Terez, now I feel like you've just been yanking our collective chains.

How could you even think that you could play Chopin Etudes if you have "no natural facility for the piano" and are essentially self-taught? The Chopin etudes (some of the pinncale of piano literature) are then way over your head (and hands) and you would really do well to step way back and
train, the way everybody else has that can perform the Chopin etudes in an artistic and successful manner.
For your information, IMO the Czerny Etudes are meant only to be highly concentrated studies on technical matters (as a continuation of Kohler), but many of his studies are very musical - and very demanding technically - especially from the
School of Legato and Staccato, and
The Art of Finger Dexterity. Since you're having trouble with Chopin, I'm sure you would have trouble with these too. As opposed to the "more mechanical" etudes of Czerny which are extended by Cramer and Clementi, the "more artisitic" may begin with Streabbog and Burgmuller, and continue with Heller and the others listed in my earlier post, and these two lines blend together in works of Moskowski, Moscheles, etc. All of these are NOT exercises. At the same time one should be doing exercises like Schmitt (develops independence of the fingers in closed hand position), Phillip fully-diminshed 7th exercises (the superlative training for developing independence of the fingers with the hand in open position), as well as all scales and arpeggios in every concievable combination of difficulty (always and forever), Kullak studies and etudes for octaves, Berens exercises and etudes for the LH, Moskowski's School of Double-Notes. To all this is added repertoire, which always includes Bach. Nothing prepares for Bach; one starts with the easier didactic works and progresses through them (Notebook and other Preludes, Inventions, Sinfonias, 1 French Suite, WTC and Partitas, ... well until you die or can play the Goldberg Variations from memory. *[Was it you that posted earlier that you spent (or would dedicate) five years to practicing the Rachmaninoff Rhapsody? That is insane. If it was you, you are in denial. If you can't learn to play it in one year, forget it, it's beyond you and no matter how much you try, you will not be able because you lack foundation and breadth.] Piano literature is a library as big as an ocean, but to play great masterworks, A. you have to have natural facility for the piano, B. you must have opportunity to train well and thouroghly, C. you must take advantage of that oportunity, D. you must work VERY HARD for MANY years. There are no cutting corners (Arthur Rubinstein cut corners in his early technical training, and later retreated from concertizing for a year to work on what he had skipped).
You seem to repeatedly scorn the notion of graded training, yet every great pianist goes through it.
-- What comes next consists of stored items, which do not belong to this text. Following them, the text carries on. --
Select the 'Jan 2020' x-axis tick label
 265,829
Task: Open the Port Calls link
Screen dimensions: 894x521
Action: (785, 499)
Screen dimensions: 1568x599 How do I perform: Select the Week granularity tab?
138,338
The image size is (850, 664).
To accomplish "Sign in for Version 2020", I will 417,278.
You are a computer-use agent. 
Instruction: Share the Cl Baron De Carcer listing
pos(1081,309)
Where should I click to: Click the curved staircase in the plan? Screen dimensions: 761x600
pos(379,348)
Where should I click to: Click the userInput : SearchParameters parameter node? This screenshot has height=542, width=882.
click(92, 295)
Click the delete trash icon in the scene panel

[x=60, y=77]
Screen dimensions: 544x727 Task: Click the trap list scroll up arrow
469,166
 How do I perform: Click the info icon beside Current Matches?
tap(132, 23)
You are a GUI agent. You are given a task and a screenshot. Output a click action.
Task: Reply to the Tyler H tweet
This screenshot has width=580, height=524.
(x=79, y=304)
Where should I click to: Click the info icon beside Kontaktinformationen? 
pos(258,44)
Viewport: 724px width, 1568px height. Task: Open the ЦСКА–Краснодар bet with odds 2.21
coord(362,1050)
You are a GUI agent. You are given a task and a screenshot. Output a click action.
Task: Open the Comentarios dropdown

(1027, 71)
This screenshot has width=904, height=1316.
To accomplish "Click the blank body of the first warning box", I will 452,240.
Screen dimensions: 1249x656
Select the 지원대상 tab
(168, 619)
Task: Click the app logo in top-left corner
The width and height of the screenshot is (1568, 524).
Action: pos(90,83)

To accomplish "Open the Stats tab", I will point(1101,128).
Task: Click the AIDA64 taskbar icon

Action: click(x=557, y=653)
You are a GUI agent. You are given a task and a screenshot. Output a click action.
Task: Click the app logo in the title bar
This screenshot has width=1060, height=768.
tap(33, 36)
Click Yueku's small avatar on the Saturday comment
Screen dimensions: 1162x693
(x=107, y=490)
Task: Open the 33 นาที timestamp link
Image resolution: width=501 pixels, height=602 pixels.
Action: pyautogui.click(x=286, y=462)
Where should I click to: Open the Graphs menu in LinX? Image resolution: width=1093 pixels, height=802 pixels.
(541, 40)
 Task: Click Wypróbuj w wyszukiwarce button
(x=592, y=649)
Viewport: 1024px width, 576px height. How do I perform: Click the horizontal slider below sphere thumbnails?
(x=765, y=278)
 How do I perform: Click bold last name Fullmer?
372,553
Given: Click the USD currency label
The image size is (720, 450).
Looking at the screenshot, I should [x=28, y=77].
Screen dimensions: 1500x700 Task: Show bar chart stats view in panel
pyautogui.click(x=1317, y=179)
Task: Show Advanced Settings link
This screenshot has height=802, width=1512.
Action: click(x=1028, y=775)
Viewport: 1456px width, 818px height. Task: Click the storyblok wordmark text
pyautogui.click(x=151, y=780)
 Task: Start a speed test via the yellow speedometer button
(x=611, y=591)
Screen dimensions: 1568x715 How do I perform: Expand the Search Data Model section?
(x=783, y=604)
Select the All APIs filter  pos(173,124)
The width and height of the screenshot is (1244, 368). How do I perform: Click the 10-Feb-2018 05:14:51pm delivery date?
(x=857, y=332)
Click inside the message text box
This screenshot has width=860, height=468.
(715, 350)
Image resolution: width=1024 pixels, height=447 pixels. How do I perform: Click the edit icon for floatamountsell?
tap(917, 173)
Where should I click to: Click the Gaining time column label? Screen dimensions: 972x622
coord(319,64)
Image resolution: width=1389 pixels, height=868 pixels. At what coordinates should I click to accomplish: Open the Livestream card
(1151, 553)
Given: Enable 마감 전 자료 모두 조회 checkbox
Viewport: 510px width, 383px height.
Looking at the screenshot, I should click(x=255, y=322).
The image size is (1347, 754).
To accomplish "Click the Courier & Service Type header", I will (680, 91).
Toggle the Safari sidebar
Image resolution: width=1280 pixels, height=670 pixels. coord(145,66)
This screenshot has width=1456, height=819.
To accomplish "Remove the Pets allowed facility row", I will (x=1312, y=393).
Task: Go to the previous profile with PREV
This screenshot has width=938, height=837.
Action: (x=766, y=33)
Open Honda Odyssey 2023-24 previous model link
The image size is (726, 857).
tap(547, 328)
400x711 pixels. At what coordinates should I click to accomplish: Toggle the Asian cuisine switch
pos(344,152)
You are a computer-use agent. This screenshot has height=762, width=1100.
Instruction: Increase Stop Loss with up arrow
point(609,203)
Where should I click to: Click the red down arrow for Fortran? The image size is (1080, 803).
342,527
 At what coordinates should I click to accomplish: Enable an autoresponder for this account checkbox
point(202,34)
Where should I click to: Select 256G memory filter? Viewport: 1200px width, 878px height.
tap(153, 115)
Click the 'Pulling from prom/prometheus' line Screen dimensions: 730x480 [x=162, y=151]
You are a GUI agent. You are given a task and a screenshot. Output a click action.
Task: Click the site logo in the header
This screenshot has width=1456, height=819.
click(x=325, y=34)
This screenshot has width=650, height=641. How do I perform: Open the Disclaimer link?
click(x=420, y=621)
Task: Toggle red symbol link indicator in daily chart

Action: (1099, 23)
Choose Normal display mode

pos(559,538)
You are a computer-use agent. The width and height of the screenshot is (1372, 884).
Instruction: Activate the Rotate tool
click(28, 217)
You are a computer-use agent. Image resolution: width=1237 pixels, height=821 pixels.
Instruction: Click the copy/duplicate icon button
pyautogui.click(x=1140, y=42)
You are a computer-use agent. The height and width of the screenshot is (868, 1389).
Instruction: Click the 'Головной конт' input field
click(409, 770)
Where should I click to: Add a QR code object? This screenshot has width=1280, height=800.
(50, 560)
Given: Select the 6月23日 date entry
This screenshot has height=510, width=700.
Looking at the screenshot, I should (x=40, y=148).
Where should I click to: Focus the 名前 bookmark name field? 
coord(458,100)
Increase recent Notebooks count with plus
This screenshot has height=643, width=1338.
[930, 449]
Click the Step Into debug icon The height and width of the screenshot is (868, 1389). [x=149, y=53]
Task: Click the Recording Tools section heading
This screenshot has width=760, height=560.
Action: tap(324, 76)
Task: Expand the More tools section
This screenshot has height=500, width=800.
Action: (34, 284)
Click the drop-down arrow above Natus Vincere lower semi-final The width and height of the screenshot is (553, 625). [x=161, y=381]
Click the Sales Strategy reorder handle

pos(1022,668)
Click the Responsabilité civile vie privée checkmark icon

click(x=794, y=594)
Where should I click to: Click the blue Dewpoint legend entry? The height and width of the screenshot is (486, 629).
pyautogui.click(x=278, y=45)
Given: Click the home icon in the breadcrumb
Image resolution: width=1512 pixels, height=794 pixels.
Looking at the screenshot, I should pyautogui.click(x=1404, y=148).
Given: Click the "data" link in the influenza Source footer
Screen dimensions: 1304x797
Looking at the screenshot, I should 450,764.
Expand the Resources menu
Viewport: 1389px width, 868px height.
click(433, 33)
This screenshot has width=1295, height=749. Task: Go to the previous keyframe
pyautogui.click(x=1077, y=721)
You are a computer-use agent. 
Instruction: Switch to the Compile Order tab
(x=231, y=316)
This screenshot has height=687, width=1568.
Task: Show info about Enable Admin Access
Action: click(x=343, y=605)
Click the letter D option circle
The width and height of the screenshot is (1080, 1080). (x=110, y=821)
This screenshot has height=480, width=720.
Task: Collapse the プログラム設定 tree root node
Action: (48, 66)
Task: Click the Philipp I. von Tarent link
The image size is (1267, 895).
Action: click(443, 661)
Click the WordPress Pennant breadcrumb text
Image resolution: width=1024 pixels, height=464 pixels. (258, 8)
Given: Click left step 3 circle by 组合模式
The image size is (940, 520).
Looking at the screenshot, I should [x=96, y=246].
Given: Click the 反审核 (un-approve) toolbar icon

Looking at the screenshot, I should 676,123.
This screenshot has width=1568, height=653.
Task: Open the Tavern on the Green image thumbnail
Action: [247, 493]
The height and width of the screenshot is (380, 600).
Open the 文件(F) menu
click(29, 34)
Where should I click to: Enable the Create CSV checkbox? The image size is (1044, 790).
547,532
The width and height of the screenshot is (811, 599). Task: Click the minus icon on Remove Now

I will bet you that Ms. Babic can list a veritable catalogue of technical work she did prior to advancing to the Chopin Etudes. You should identify what you can play as well as any artist can play, and that should be your baseline to begin (?) training. (But these things must be done when in our youth

)
(Well, I think I've had a catharsis.)
Edit: * Oops, this wasn't you. Please disregard the bracketed section.